This is a maintenance overhead for editors, and makes it more likely for these definitions to get out of sync as tokens are added or removed (case in point: I just added oklab() and oklch() to the <color> grammar because they had not been added there too).

It should be possible to define a subtype entirely by adding a section, without also having to update centralized grammars. This also makes it possible to extend types in separate specs or levels.

Perhaps in addition to =, we could define a |= operator for grammars that means "whatever this token can be from the rest of the spec(s), plus these tokens". E.g., right now, adding OKLab and OKLCH needed edits not just to add their section but also to extend <color> and in Color 5, to extend <color-space>.

If |= existed, the entirety of the grammar changes that these introduce could be self-contained in their section:

<absolute-color-base> |= <oklab()> | <oklch()>
<color-space> |= oklab | oklch

oklab() = oklab( [<percentage> | none] [<number> | none] [<number> | none] [ / [<alpha-value> | none] ]? )
oklch() = oklch( [<percentage> | none] [<number> | none] [<hue> | none] [ / [<alpha-value> | none] ]? )
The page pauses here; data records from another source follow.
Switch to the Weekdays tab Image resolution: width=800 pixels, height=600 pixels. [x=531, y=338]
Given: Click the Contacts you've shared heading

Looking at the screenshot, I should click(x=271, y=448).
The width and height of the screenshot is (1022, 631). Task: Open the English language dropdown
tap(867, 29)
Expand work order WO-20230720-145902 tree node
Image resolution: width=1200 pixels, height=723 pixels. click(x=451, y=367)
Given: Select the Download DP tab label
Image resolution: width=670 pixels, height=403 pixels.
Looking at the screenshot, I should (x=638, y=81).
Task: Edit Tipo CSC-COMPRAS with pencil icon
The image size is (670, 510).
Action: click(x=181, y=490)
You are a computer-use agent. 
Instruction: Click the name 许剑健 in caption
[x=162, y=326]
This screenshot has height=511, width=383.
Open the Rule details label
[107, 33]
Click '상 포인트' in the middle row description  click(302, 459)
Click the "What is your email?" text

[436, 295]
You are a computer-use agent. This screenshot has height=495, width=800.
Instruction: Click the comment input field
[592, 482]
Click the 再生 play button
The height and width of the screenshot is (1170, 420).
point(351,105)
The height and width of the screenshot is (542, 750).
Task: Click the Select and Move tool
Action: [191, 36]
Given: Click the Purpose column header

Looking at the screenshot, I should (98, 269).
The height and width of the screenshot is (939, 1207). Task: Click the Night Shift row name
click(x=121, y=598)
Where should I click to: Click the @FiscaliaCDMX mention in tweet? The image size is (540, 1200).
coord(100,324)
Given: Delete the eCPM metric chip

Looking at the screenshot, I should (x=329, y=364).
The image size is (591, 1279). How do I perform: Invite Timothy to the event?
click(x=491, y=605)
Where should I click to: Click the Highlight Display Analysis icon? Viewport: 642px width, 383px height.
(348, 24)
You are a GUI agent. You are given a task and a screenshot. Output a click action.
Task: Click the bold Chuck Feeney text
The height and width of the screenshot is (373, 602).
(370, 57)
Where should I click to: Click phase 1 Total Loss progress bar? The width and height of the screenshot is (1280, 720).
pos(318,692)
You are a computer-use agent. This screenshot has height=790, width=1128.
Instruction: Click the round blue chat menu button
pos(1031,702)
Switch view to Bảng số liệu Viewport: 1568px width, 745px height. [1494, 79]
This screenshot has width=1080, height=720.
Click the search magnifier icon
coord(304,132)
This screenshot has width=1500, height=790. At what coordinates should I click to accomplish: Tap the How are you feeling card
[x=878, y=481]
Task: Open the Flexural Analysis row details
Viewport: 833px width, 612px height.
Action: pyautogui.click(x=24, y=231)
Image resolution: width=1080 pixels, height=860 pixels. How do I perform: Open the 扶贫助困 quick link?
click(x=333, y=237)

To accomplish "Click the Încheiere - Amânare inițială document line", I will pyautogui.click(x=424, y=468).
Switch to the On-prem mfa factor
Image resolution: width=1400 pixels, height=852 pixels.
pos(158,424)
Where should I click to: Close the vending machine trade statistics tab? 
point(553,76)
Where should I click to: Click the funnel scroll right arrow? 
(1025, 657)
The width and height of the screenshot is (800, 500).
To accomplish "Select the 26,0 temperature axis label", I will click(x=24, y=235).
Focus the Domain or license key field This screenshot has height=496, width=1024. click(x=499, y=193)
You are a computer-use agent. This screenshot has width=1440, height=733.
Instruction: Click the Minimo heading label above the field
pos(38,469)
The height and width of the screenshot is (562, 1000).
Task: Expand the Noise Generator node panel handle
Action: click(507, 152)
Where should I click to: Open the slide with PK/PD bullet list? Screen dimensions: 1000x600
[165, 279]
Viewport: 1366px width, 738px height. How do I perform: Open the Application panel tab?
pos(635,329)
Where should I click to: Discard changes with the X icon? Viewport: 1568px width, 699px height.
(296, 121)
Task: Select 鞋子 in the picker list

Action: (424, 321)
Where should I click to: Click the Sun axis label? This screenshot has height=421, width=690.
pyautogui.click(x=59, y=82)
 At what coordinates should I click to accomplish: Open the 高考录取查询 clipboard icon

One could make the point that these summary grammars are useful (though not sure how useful they can be if out of sync). However, Bikeshed could generate them, similarly to how we generated indices, and that way they are guaranteed to be in sync.

@LeaVerou
Copy link
Member Author

LeaVerou commented Oct 19, 2021

cc @tabatkins since you're the grammar person

@tabatkins
Copy link
Member

I actually think the centralization (and attendant maintenance burden) is a good thing, because it means you can find all the instances of a production in one place, rather than having to know all the places it's defined in. This is the same issue with partial in WebIDL, which has both good and bad parts to it.

For instance:

and makes it more likely for these definitions to get out of sync as tokens are added or removed (case in point: I just added oklab() and oklch() to the grammar because they had not been added there too).

This proposal wouldn't actually help with this; if you can remember to write the <color> |= ... line, it's exactly equivalent to instead remember to update the <color> = line. If you were going to forget one, you're going to forget the other.

We've seriously considered removing partial from WebIDL and instead requiring specs to just update the core definition, but it's always been rejected because there's just so many specs altering certain core interfaces like Document, so it would end up kinda unreadable. But that's not the case with CSS definitions; our stuff is pretty well centralized and we don't add new productions to things that often.

In the rare cases we have that are analogous, like defining all the things that are <length>s or whatever, we have a solution already - just say in prose that something is a <length>. It being a little clumsy is a bonus, because it encourages us to mostly just use the centralized grammar-based approach instead.

In theory, tooling can help with these issues. But there's no reason to rely on tooling when just authoring it directly is similarly easy.

@LeaVerou
Copy link
Member Author

LeaVerou commented Oct 30, 2021

Your argument may work when the changes needed are within the same spec. However, this centralization can be a big problem when multiple specs with varying levels of maturity extend the same tokens. Consider the following:

Spec A, very mature:

<a> = a | b | c

Spec B, Early draft, extends with d token:

<a> = a | b | c | d

Spec C, Early draft, extends with e token:

<a> = a | b | c | e

None of these definitions is now correct. Should C take B into account? Should B take C into account? Should A take B and C into account? Depending on their maturity levels, that may or may not make sense. But the maturity level can change at any point, which imposes an undue burden on editors of all three specs because the definition in spec C may need to change even without any changes being made to spec C, just because spec B became more mature.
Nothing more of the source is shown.